(Source text)
= = = = = = =

Farm Robots?
Hold on a cotton-pickin' minute!
Katie and her sister inherited a small farm. I told her it’s a shame it’s 3 hours away: we could farm it. She held my hand, quietly telling me, “The pharmacy has a medicine for that.”🙄
No, she does not wax nostalgic for living on a farm! 175 years ago, a majority of labor occurred on a farm. By WW I, farm labor was no longer #1: manufacturing/industrial was. And in 1954, service jobs finally overtook industrial ones.
The Wall Street Journal had two articles this week on Ai and robots: one topic is that Amazon is looking to lay off 10,000 office workers. They’d also like to hire more robotic packers in their warehouses, but the technology still needs to improve. Gripping stuff isn’t easy, but that day will come. Robots regularly beat humans in “Rock Paper Scissors”. They cheat. 😡
The other WSJ article talked about the farm holy grail, robot fruit pickers. They expect we’ll harvest 11 billion pounds of apples this year. Most of those apples are picked by non-Americans. I recall, as a kid, that a little orchard that abutted our neighborhood hired us kids to pick apples after school, 2 hours a day. We made chump change, but we were happy for it. But there are problems with hiring fruit pickers, as politically it is polarized.
The article points out that, “It’s true that farm work is getting more automated. Farmers have mechanized much of the work on row crops such as corn and soybeans, which can be harvested with large equipment. But crops such as peaches and asparagus require delicate handling.” Orchards are different. Fields can be planted much more precisely, lessening the need for greater automated precision. Orchards are much less precise than fields, so the robots have to do more discernment: on ripeness, even on the location of the fruit. Current machines are more likely to bruise fruit, and they pick more slowly. Plus ya gotta get the stems off else, they act like hooligans and stab the others in the bins! Honeycrisps don’t do well with robots … yet.
“Another complication is that to accommodate robotic pickers, many farmers would need to plant new orchards with apples growing on trellises rather than in rows of traditional lollipop-shaped trees. Farms are moving toward this model, but that takes time and money. Establishing a trellised orchard can cost two to four times as much as establishing a conventional free-standing orchard. To enable robots to navigate fields and harvest efficiently, many farms would need to plant fruiting walls—apple trees that have been trained to grow in dense canopies against flat vertical surfaces.”

= = = = = = =

(Supplied data)
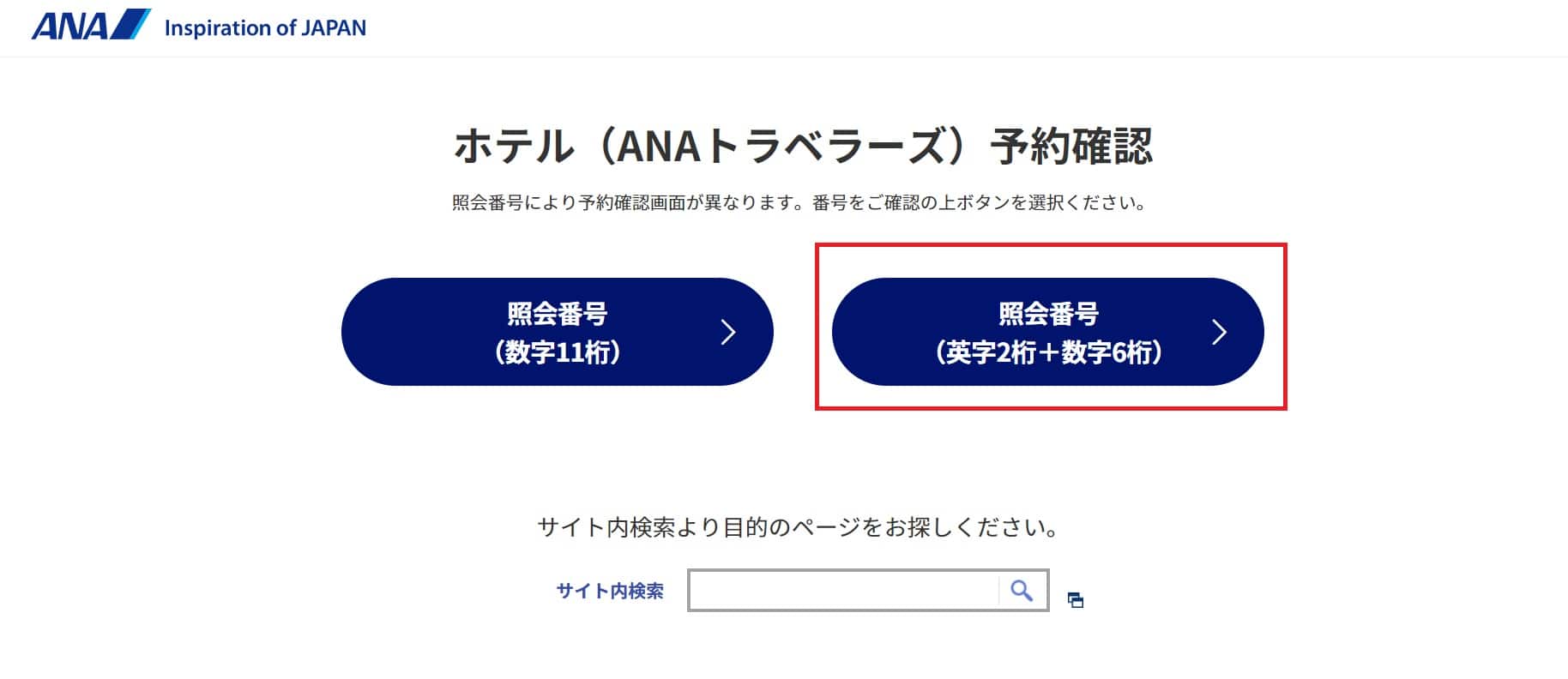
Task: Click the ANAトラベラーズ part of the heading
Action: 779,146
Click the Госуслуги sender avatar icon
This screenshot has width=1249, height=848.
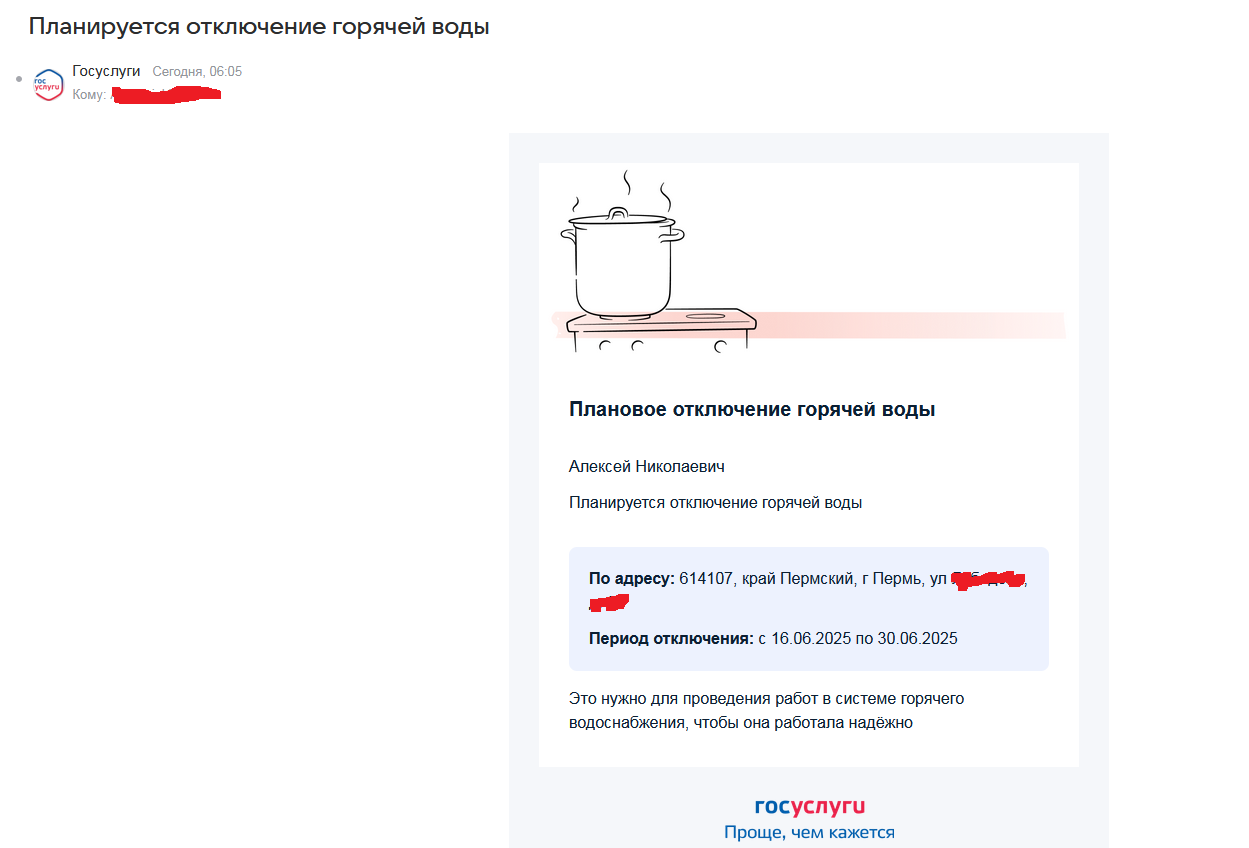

= = = = = = =

(Required work)
1 – Answer these questions using the farm robots post:
(a) In what year did service jobs overtake industrial ones?
(b) How many office workers is Amazon looking to lay off?
(c) How much can establishing a trellised orchard cost compared with a conventional free-standing orchard?
2 – Print the stretch of the farm robots post from "Katie and her" through "overtook industrial ones.", word for word.
3 – Carry on the farm robots post from the point where it stops.

(Set of answers)
1 –
(a) 1954
(b) 10,000
(c) Two to four times as much

2 –
Katie and her sister inherited a small farm. I told her it’s a shame it’s 3 hours away: we could farm it. She held my hand, quietly telling me, “The pharmacy has a medicine for that.”🙄
No, she does not wax nostalgic for living on a farm! 175 years ago, a majority of labor occurred on a farm. By WW I, farm labor was no longer #1: manufacturing/industrial was. And in 1954, service jobs finally overtook industrial ones.

3 –
To make it work, we’ll need to change how an orchard looks, to make it better for picking. And no doubt we’ll have to change characteristics of the fruits as well. Will wise people plant some trees now so they can still have some “originals” to compare to the future apples? Artisanal apples?
Overall, the farmers say it is coming. It’ll take 5-7 years to plant trellised apple orchards, so it will be a slow process for awhile.
The article concludes that we’ll continue to need foreign apple pickers awhile.


Happy Monday, everyone! 48Fs at this time, 68 later. I'll have to go to Walmart. We're out of paper napkins.
Oranges. Where America has its apples, China has oranges. The sellers in our neighborhood...at peak season...have about 30 varieties of oranges. I always thought oranges were just oranges. Nope. The ones I like are called Emperor oranges. Their skin is almost as thin as an apple, none of the white pulpy stuff, and they only last about 3-4 days after picking before they begin spoiling. They leave a couple leaves on each orange as an indicator of freshness; no fresh leaves, you know they're old. Farmers will drive into town with a truck load, park at intersections and sell off the back of the truck. No one complains and the traffic cops don't intrude. I like it that way.